Hiawatha rushed to his bike to snatch-up an appropriate weapon, acting on automatic, scrabbling through pistols and automatics like a chef tossing salad. Finally his hand closed on a rifle – some crow-blasting farmer's friend, no doubt, stolen from a deserted homestead somewhere by Ram and his cronies – and raced back to the edge: just in time to see the AV's two occupants disappear into the office block.
He swore out loud.
And then he saw the man.
The man with green and purple fire tangled above him. With a great bird hovering over his head and wolves slinking past his legs. With rivers and grasses flowing in unreal ripples from his booted feet.
With one ear a tattered mess, with blood all down him, with rags on his back and an Uzi in each hand.
"You'll know him," the Tadodaho had told Rick. "You'll know him when you see him."
Everything stopped.
The man stood on the roof of the office block, opposite and below Hiawatha's own vantage point. He looked like he was breathing heavily, sweating buckets, bleeding from a dozen cuts; but even as Hiawatha watched the man seemed to force-down the exhaustion, eyes closed, face calm.
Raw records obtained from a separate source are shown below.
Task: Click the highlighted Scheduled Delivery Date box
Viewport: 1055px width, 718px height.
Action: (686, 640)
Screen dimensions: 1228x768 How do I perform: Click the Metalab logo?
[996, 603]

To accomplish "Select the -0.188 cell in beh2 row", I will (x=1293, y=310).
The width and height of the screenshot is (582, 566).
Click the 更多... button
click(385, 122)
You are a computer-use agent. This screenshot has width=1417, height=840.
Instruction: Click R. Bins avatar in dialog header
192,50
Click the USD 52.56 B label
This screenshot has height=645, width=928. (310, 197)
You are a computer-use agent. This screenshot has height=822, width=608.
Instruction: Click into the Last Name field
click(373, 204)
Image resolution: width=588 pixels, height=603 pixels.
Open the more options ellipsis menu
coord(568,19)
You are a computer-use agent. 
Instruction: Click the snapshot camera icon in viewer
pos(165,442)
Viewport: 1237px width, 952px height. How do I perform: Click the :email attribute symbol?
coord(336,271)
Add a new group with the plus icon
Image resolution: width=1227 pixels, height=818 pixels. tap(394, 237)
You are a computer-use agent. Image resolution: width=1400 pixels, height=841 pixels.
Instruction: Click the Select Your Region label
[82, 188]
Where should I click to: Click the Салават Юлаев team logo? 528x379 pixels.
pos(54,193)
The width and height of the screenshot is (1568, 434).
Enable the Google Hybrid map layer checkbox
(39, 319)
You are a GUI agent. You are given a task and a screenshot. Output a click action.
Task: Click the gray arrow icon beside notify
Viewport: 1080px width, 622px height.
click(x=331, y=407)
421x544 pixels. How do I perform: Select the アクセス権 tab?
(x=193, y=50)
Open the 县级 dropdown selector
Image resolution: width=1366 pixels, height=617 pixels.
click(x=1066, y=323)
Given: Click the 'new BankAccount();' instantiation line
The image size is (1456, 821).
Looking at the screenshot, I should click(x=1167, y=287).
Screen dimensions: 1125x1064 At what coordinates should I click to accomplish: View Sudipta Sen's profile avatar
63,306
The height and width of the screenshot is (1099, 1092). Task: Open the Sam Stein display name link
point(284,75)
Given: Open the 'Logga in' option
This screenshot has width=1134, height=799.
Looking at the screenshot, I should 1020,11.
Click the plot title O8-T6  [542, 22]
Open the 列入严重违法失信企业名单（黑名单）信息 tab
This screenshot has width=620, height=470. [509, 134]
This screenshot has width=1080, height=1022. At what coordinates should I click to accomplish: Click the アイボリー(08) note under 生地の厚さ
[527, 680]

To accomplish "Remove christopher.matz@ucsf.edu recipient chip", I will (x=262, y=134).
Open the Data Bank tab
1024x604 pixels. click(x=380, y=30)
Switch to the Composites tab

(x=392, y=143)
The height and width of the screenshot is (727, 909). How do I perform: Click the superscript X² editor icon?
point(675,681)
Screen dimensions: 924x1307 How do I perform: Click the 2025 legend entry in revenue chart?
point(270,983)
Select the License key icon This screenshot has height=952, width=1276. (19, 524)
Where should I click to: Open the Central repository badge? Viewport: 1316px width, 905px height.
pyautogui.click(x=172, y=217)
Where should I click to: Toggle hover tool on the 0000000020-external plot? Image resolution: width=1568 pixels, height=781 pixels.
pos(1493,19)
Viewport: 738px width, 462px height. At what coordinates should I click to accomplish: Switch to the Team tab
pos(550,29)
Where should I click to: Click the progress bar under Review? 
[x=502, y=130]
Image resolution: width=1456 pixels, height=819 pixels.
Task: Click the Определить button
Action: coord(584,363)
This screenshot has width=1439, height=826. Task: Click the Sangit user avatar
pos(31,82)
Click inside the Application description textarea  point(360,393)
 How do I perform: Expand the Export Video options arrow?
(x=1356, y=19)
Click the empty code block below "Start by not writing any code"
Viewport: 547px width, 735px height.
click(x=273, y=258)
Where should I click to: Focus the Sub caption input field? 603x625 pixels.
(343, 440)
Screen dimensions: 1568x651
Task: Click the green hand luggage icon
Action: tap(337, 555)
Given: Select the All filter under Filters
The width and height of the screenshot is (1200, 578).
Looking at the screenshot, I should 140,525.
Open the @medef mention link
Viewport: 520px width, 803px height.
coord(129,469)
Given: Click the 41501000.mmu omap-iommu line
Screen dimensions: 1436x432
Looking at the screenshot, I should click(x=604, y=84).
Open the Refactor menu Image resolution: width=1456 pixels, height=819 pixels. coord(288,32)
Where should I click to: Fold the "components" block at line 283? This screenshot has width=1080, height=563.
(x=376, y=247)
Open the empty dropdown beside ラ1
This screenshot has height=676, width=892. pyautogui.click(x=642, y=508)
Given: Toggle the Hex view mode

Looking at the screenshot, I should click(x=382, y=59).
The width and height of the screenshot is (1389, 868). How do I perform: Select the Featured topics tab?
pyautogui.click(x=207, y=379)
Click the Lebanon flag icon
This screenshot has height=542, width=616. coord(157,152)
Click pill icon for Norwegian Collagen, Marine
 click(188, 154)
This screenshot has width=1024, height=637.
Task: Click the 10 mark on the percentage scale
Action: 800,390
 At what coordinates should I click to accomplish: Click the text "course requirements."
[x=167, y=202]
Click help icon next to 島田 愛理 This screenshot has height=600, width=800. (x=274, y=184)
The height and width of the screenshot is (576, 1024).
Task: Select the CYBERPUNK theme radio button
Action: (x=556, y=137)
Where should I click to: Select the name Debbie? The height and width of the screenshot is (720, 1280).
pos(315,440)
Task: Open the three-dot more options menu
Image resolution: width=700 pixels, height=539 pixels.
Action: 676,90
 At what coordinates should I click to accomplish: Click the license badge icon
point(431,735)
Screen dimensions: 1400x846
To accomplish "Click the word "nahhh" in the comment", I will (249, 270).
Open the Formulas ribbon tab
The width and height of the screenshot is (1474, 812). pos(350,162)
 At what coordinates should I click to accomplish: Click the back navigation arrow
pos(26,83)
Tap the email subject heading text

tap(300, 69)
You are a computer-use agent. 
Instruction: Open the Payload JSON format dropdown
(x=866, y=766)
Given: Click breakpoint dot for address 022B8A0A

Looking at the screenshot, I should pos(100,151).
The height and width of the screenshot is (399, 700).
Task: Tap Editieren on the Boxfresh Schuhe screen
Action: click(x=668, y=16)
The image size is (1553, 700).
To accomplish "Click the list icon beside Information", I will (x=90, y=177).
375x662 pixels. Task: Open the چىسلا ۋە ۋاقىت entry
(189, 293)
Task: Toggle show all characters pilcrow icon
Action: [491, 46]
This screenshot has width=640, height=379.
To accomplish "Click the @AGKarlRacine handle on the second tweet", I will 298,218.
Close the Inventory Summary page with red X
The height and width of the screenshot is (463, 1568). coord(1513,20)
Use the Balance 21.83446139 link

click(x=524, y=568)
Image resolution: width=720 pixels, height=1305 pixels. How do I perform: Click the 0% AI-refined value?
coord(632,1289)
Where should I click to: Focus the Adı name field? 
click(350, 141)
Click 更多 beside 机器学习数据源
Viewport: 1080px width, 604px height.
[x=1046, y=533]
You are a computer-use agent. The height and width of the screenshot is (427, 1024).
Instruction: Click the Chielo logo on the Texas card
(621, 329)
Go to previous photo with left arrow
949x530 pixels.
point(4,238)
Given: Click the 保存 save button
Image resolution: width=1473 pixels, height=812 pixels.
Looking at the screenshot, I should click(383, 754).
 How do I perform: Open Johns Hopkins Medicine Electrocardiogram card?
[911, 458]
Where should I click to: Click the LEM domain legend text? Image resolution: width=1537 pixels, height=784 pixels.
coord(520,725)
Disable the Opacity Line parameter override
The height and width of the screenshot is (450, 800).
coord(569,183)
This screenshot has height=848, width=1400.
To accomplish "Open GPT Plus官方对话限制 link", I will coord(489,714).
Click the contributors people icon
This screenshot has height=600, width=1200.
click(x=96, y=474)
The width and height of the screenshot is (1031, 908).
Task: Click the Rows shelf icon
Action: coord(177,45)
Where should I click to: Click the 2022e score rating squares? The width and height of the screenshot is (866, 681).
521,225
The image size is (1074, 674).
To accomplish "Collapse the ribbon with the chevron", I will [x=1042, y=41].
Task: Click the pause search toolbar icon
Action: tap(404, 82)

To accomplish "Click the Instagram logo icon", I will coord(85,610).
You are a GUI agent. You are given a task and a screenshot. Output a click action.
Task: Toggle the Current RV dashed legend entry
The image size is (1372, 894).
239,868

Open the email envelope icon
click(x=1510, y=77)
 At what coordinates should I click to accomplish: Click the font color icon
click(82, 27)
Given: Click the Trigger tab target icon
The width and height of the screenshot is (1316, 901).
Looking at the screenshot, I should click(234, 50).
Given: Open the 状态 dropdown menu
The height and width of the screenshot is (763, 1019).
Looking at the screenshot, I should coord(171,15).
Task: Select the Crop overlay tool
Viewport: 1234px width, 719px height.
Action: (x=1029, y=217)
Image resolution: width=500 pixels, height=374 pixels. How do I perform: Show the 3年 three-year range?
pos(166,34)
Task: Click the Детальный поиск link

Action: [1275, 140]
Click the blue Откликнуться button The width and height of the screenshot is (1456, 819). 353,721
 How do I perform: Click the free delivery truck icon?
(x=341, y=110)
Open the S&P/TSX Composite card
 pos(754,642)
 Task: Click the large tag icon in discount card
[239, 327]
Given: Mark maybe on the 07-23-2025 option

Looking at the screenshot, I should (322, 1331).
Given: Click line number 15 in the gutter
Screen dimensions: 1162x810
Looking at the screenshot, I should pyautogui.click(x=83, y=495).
When he reopened his eyes he was almost a different person, moving with predatory grace, stepping to the shadows on one side of the door.
A little part of the old Rick muttered: "Jedi, man…"
In his swirling dream-vision, Hiawatha watched the man change. Become something different. A puma-king of lank fur and subreal shadows; a primitive shade; a Walking Instinct. Reality kept adjusting around him; slowing down, jarring, highlighting its dangers and hazards, blazing along the edge of anything that could be used as a weapon, streaming into dark corners that offered cover, snaking in silvery beads along potential escape-routes, ambush points, blindspots…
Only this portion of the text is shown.